Metadata-Version: 2.1
Name: img2speech
Version: 0.0.1
Summary: Integrated Python package for converting Image to speech
Author: Shreyas P J
Classifier: Programming Language :: Python :: 3
Classifier: License :: OSI Approved :: MIT License
Classifier: Operating System :: OS Independent
Requires-Python: >=3.8
Description-Content-Type: text/markdown
License-File: LICENSE

[![License: MIT](https://img.shields.io/badge/License-MIT-yellow.svg)](https://opensource.org/licenses/MIT)

## ✅DESCRIPTION

An ITTTS (Image-to-text-to-speech) python package for integrated conversion of textual images and PDF document to human speech.
This library aims at easing the internal image preprocessing and conversion of extracted text to human speech over multiple languages.
<br />
<br />

## ✅QUICK START

### Dependencies
This pipeline requires the dependencies which can be installed by running:

`pip install -r requirements.txt`

<br />
<br />

## ✅FUNCTIONS

* _**image_to_sound(path_to_image, lang, pre_process="NO")**_

This main function is leveraged to convert the input textual image to human speech in the language present in the text.
The function returns the intermediate text extracted and the speech generated.

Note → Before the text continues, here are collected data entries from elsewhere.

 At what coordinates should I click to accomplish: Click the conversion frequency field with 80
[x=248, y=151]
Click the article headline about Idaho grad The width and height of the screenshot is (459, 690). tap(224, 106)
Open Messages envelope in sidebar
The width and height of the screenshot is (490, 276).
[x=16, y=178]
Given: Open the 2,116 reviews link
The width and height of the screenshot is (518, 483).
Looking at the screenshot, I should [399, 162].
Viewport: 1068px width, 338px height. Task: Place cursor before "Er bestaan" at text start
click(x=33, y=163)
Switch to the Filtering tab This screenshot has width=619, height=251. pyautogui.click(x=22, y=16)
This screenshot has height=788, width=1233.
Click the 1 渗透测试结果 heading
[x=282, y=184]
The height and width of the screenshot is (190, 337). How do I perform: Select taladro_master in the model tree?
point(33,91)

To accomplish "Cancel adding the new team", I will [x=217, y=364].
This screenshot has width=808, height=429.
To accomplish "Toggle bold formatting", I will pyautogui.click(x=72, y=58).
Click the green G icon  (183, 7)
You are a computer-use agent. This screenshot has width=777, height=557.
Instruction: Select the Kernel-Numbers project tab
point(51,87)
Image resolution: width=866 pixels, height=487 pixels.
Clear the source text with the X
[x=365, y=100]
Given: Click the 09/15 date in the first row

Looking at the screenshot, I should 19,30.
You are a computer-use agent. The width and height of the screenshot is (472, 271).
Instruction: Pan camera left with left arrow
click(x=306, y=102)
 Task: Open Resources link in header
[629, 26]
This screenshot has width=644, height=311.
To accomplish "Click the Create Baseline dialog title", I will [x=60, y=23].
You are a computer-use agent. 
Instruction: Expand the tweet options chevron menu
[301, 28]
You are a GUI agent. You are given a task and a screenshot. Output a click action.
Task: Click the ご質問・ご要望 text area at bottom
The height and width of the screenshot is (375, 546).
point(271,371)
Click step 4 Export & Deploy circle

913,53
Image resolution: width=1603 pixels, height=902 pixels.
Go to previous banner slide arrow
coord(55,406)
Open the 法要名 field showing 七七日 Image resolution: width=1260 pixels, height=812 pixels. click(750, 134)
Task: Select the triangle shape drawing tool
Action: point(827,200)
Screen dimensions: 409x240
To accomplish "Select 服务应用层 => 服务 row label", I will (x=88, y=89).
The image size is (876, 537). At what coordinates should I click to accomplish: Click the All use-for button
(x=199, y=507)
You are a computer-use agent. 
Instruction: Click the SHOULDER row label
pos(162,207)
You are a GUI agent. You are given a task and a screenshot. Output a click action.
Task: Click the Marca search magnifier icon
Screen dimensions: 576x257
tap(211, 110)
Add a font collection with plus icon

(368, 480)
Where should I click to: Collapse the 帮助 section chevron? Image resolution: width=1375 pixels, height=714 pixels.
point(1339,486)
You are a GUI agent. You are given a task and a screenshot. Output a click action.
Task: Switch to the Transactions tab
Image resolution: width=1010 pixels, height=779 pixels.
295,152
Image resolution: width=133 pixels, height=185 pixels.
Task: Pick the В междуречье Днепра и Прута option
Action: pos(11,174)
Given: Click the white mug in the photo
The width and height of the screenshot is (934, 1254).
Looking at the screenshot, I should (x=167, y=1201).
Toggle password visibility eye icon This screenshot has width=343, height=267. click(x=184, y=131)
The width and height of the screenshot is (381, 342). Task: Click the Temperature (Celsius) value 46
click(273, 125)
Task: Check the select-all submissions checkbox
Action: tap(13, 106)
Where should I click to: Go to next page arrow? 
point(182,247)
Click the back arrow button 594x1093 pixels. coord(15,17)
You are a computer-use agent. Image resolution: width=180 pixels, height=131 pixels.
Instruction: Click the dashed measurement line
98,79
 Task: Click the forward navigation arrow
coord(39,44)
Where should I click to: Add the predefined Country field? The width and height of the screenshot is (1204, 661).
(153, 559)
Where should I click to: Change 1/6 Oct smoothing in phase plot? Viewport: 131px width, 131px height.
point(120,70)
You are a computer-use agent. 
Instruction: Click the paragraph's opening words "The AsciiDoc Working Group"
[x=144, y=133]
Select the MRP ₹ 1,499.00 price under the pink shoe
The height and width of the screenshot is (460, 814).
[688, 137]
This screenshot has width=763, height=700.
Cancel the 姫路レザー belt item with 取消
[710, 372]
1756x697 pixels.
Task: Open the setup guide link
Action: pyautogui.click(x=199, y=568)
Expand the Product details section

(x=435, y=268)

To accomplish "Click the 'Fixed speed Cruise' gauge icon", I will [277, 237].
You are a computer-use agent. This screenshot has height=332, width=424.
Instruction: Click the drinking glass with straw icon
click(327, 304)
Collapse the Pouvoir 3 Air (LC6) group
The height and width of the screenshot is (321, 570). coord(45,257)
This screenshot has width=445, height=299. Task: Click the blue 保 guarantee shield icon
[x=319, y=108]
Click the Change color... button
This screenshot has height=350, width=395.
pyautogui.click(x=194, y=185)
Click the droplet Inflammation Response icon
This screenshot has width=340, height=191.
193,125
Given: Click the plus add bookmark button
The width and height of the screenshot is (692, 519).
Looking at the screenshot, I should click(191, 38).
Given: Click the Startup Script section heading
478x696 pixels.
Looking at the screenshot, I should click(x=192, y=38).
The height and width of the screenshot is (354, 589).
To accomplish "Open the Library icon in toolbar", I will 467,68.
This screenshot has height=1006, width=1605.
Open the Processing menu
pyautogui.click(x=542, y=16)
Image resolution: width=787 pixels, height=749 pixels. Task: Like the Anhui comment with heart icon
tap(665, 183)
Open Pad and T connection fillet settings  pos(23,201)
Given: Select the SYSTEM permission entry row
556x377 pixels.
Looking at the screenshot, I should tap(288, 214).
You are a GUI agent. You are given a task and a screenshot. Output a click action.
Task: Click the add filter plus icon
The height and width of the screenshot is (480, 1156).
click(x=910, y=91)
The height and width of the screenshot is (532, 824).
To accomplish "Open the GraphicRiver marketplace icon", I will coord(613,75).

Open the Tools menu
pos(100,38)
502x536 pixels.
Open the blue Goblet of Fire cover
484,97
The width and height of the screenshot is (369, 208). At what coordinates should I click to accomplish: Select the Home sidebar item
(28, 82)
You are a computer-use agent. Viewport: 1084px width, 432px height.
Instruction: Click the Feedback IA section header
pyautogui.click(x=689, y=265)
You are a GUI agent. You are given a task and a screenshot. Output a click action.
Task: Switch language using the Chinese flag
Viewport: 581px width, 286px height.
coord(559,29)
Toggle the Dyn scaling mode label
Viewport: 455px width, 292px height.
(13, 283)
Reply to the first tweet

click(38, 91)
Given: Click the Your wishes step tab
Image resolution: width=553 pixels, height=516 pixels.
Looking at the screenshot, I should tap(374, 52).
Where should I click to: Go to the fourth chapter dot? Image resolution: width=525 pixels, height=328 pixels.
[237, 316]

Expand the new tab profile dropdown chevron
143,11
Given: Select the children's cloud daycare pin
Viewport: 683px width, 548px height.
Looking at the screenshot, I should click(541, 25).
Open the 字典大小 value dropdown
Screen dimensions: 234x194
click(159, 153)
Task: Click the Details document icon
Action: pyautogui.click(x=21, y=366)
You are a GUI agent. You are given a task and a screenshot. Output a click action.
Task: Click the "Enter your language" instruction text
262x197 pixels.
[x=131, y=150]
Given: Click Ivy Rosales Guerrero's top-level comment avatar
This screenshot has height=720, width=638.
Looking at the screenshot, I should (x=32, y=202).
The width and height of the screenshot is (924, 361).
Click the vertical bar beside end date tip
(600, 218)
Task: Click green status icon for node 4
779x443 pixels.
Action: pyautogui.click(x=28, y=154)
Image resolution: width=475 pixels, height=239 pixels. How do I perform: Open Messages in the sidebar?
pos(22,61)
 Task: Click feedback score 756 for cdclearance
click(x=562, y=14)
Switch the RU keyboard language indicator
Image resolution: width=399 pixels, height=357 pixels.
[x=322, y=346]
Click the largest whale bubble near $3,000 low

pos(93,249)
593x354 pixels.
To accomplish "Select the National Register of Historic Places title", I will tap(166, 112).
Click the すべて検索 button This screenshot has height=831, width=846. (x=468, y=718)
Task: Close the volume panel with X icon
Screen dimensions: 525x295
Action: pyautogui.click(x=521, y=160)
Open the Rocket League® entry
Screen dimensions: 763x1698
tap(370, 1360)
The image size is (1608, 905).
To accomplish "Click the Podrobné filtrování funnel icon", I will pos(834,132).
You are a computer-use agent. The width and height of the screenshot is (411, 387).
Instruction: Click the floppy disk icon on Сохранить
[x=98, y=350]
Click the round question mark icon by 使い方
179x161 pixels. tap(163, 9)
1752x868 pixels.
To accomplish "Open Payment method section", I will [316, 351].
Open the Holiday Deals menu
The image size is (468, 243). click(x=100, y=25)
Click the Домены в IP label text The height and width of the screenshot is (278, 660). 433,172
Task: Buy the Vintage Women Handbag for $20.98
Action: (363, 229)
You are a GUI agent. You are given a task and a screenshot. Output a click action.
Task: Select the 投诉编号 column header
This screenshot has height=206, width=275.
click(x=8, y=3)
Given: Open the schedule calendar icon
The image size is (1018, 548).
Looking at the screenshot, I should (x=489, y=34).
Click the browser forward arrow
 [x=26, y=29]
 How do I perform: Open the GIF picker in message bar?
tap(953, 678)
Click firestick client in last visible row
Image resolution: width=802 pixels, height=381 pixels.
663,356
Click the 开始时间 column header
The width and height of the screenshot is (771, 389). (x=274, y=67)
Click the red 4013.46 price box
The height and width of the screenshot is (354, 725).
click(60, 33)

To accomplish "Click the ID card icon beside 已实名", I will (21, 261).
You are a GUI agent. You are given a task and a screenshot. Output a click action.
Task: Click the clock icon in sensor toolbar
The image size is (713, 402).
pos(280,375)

The speech can then be saved to a .mp3 file.

Parameters:

path_to_image : Defines the path to the "image" as .png or .jpg files. PDF files are also supported along with public image URLs from the internet

lang : Defines the language used in the text. The list of languages supported currently include:

["ENGLISH" , "HINDI", "TELUGU", "KANNADA"]

pre_process(optional) : If the user would like to use our internal pre-processing pipeline for better results.

For example:

`image_to_sound("images/image1.png","ENGLISH",pre_process="YES")`

OR

`image_to_sound("files/text.pdf","HINDI",pre_process="YES")`

OR

`image_to_sound("https://www.techsmith.com/blog/wp-content/uploads/2020/11/TechSmith-Blog-ExtractText.png","ENGLISH",pre_process="YES")`

<p></p>
<br />

* **_preprocess(path_to_image):_**

This function defines the internal pre-processing pipeline used in the package. The user could use this function to retrieve the intermediate preprocessed image before conversion to text and speech.

For example:

`preprocess("images/image1.jpg"):`

<p></p>
<br />

## MODELS USED FOR OCR
After the input image is ensured to be of high quality, we use an efficient OCR
tool called ”EasyOCR” for conversion of textual image to human readable text.
We preferred EasyOCR over other tools like tesseract because EasyOCR provides
us with pre-trained models for various languages. They also perform well on noisy
or low-quality images. It is designed to be fast and can process multiple images
in parallel making it suitable for use.
<br />
<br />

## TEXT TO SPEECH CONVERSION
We leverage ”gTTS (Google Text-to-Speech)”
to accomplish this task. ”gTTS” is a popular TTS (Text-to-Speech) engine
that uses Google’s machine learning and neural network algorithms to synthesize
natural-sounding speech from text input. We chose gTTS engine because GTTS
allows for customization of voice, pitch, speaking rate, and volume to create a more
personalized listening experience
<br />
<br />

## INSTALLATION

Install using pip

For the latest stable release:

`pip install img2speech`
<br />
<br />

## USAGE
```
import img2speech
text,speech = img2speech.image_to_sound("images/image1.png", "ENGLISH", "YES")
print(text) # prints text extracted by OCR model
speech.save("output.mp3") # saves the speech output as mp3 file
```